Why some people are angrily comparing limiting contraceptive coverage to gun control

Saul Bowman
October 7, 2017

However, as the New York Times reports, the administration will propose a more incremental approach to its reversal by expanding the existing exemptions to include "moral convictions" as well as "religious beliefs".

"The Trump Administration's decision to reverse the federal requirement for employers to provide insurance coverage for contraception and abortion drugs and devices upholds the religious freedom for Little Sisters of the Poor, and many other nonprofit organizations, who can not and will not participate in killing innocent children", said Mat Staver, Founder and Chairman of Liberty Counsel. The new law allows employers and insurers to cease from offering birth control "based on its sincerely held religious beliefs".

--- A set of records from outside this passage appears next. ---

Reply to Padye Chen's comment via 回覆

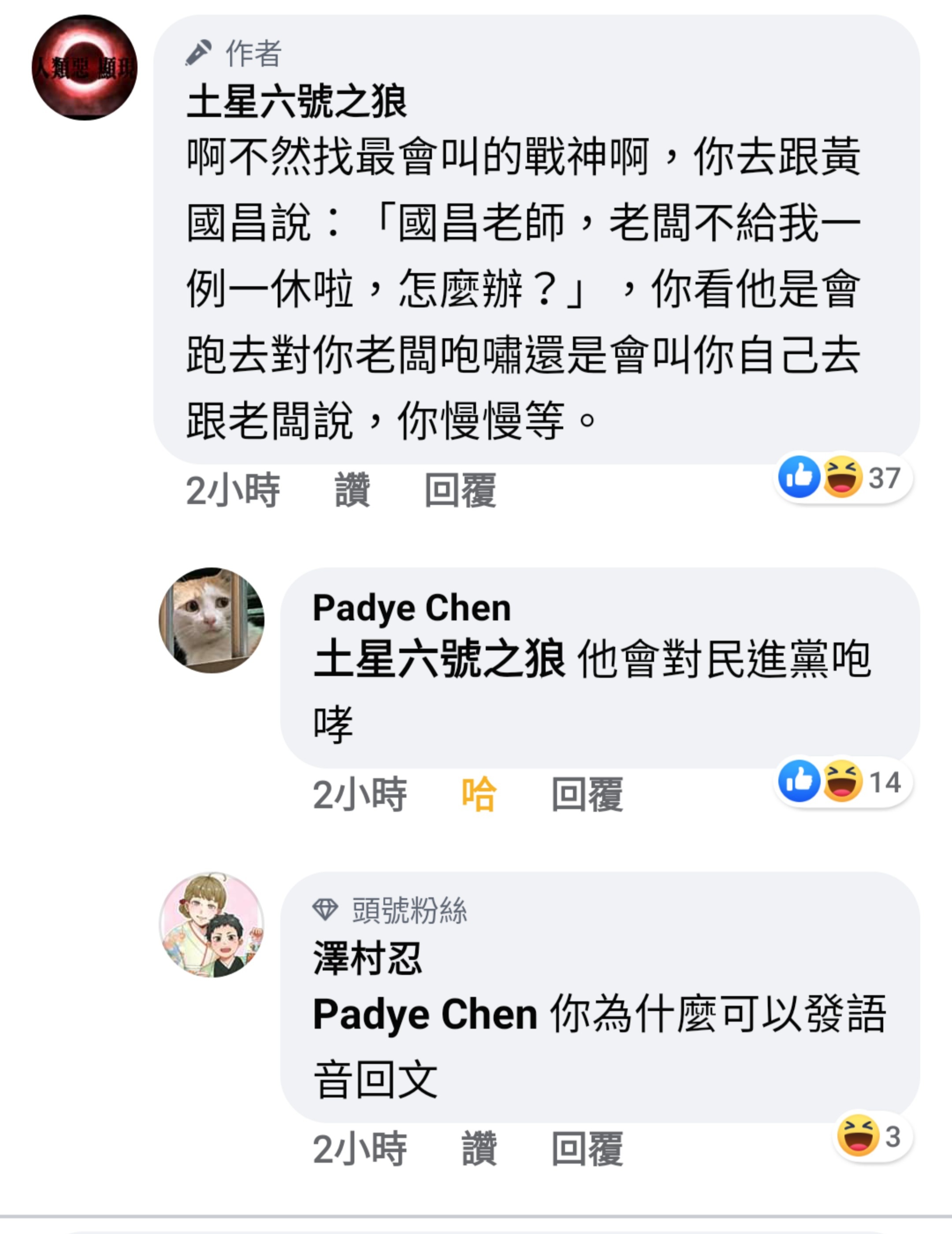[x=587, y=794]
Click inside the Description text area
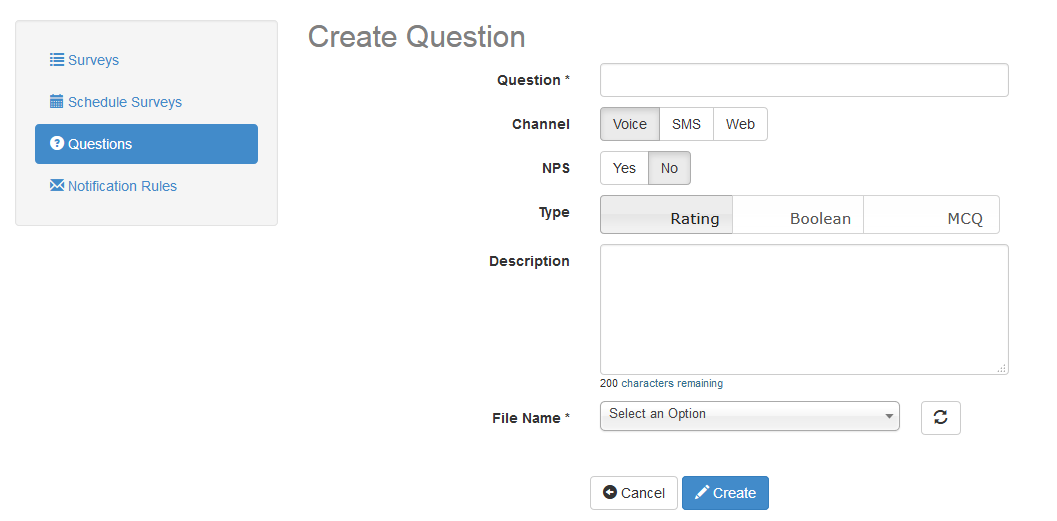This screenshot has height=521, width=1057. point(804,309)
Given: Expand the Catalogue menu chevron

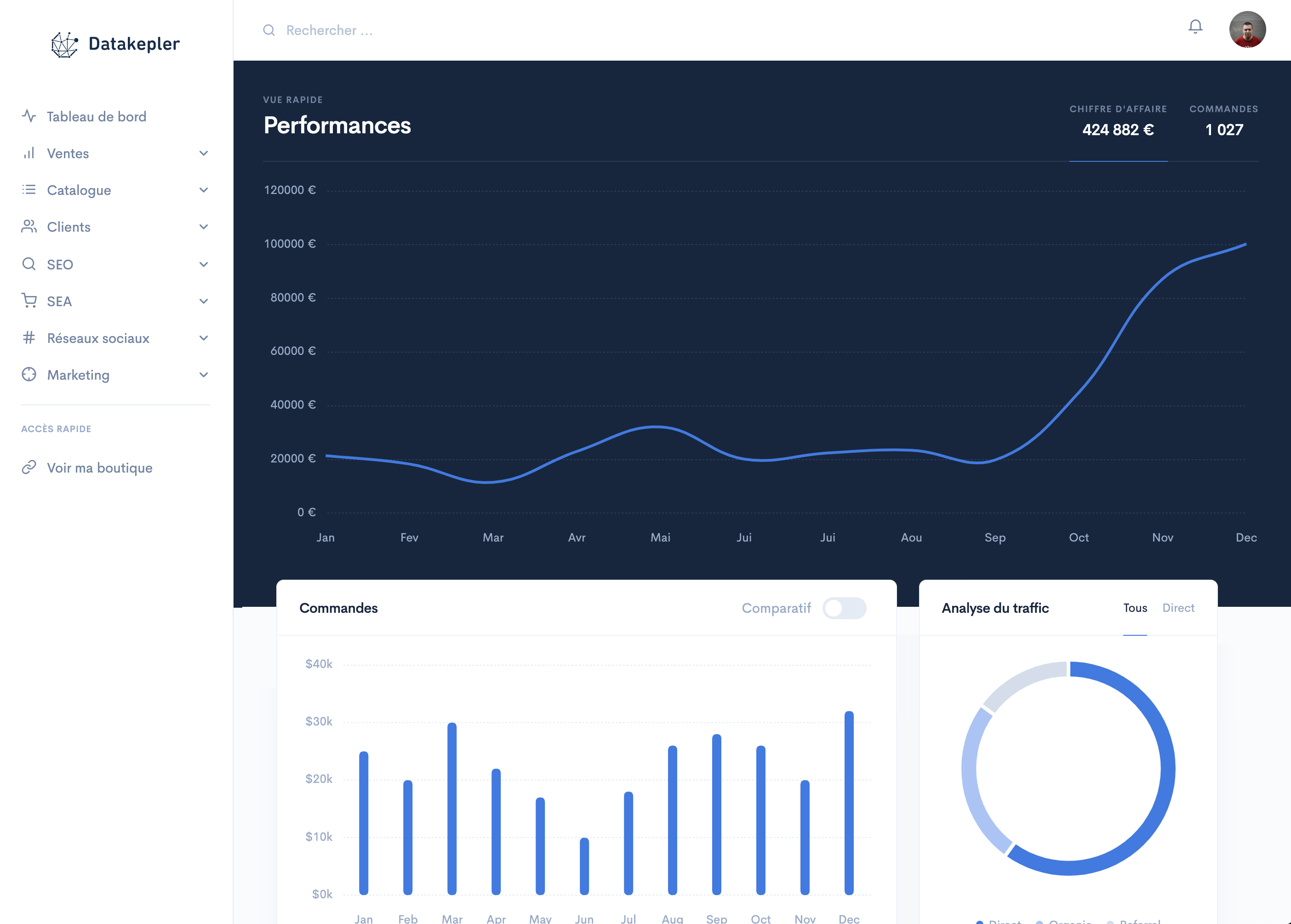Looking at the screenshot, I should tap(204, 190).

"Even if (federal religious freedom law) does not compel the religious exemptions provided in these interim final rules, the departments believe they are the most appropriate administrative response to the religious objections that have been raised", conclude officials from the Department of the Treasury, the Department of Labor and the Department of Health and Human Services. The American Civil Liberties Union filed such a lawsuit less than three hours after the rules were issued.

The new policy "could change, and it's subject to challenge", Rienzi said.

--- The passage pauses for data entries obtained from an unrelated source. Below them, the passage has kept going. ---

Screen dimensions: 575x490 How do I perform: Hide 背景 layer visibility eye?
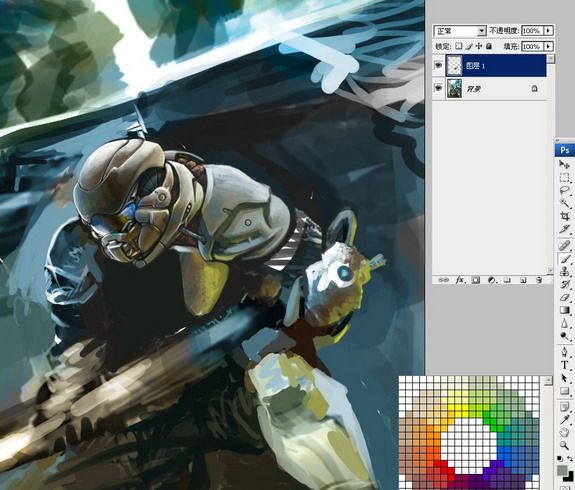point(438,88)
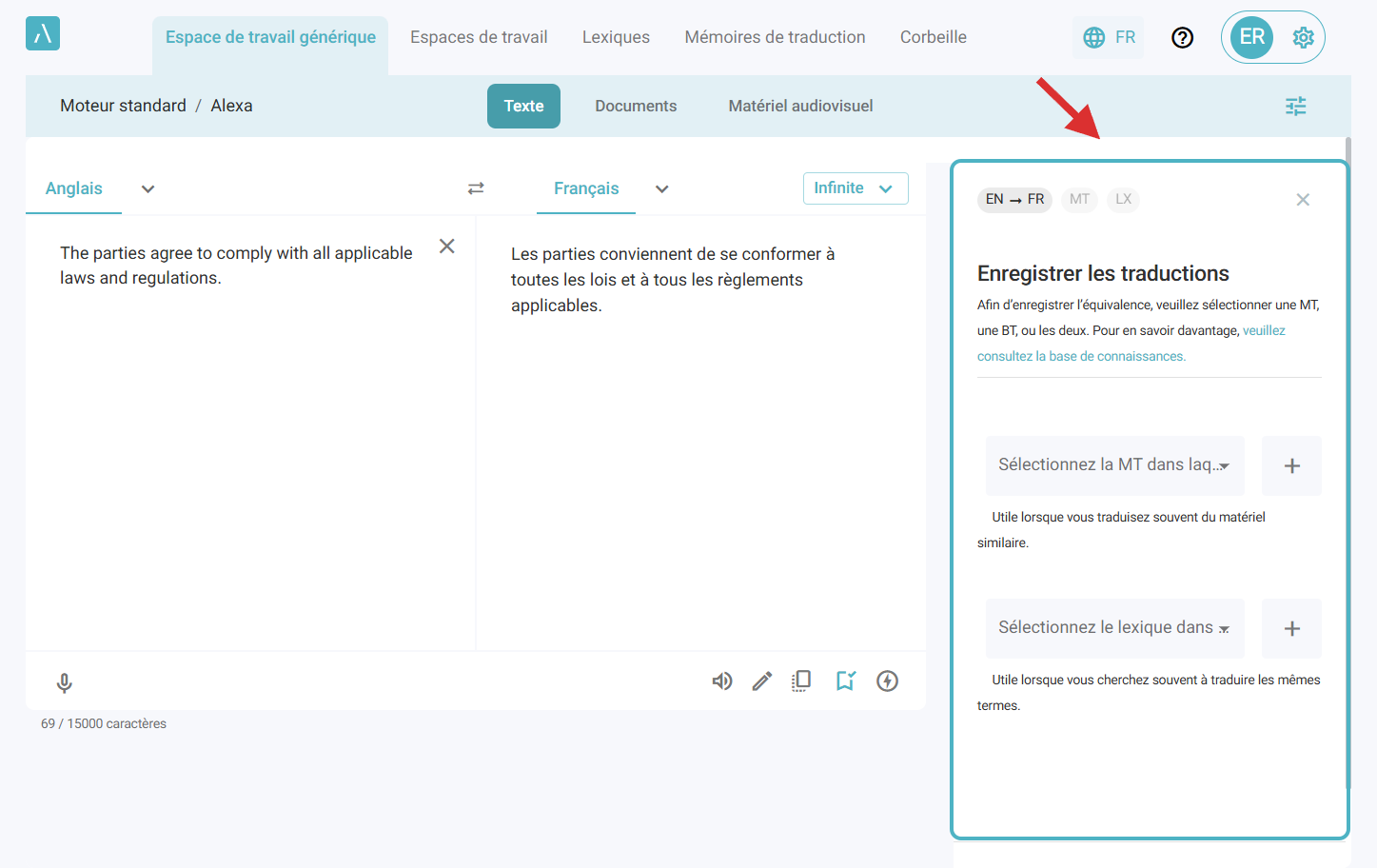Image resolution: width=1377 pixels, height=868 pixels.
Task: Select the EN → FR language pair chip
Action: (1014, 199)
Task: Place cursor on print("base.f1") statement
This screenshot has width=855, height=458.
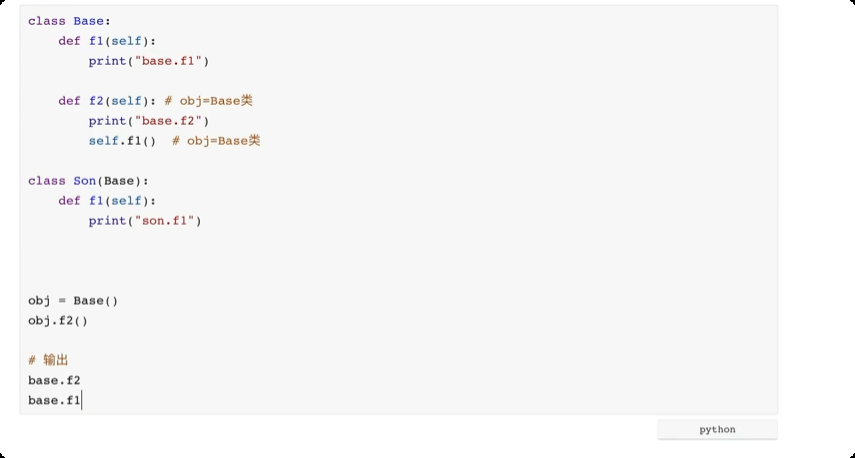Action: [x=149, y=61]
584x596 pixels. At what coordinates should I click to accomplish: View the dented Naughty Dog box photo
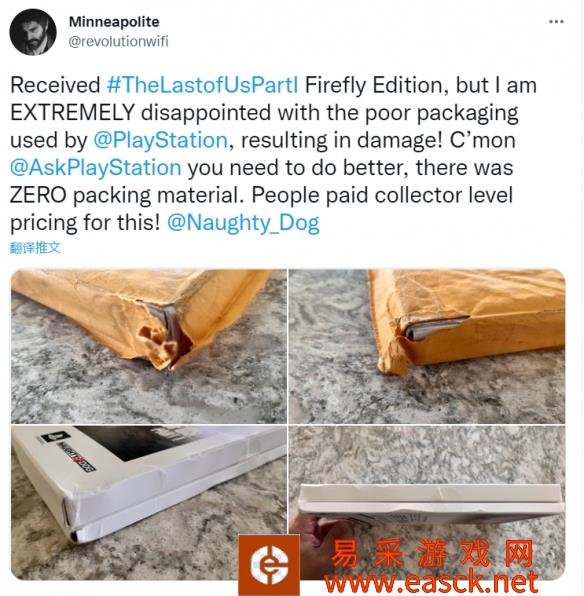[x=149, y=502]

Millions of American women who had the cost of contraception reimbursed could be affected by the Trump administration's decision, which conservative groups had been seeking since Obamacare began. For instance, there are hundreds of Catholic hospitals, nursing homes and nonprofits that may want to stop providing contraceptives, said Tim Jost, emeritus professor at the Washington and Lee University School of Law.

Since contraception became a covered preventive benefit under Obamacare, the share of women employees in the US who pay their own money for birth control pills has plunged to under 4 percent from 21 percent, according to the Kaiser Family Foundation.


Publicly traded companies also could claim an exemption if they state religious objections. That rule will force women who work for those companies to pay for contraceptive pills and devices themselves. The White House also says that requiring the coverage of birth control might promote "risky sexual behavior" among teenagers and young adults, conveniently forgetting that studies have linked increased use of contraception to a decline in teen pregnancies.

"Donald Trump's latest dictate is a flawless execution of his passions: controlling women and robbing people of healthcare", said NARAL president Ilyse Hogue. Some of the cases reached the Supreme Court and were the object of nationwide attention, such as the Hobby Lobby ruling in 2014. The new rule, he said, provides "relief to those who have been under the thumb of the federal government".

"President Trump is demonstrating his commitment to undoing the anti-faith policies of the previous administration and restoring true religious freedom", said Tony Perkins, president of the Family Research Council.

"Contraception is a medical necessity for women during approximately 30 years of their lives", said Dr. Haywood Brown, president of The American Congress of Obstetricians and Gynecologists.

"By taking away women's access to no-cost birth control coverage, the rules give employers a license to discriminate against women", said Fatima Goss Graves, president of the National Women's Law Center. Real Alternatives lost a suit against the mandate at the Third Circuit Court in August, which ruled that their pro-life mission did not merit a religious exemption from the mandate.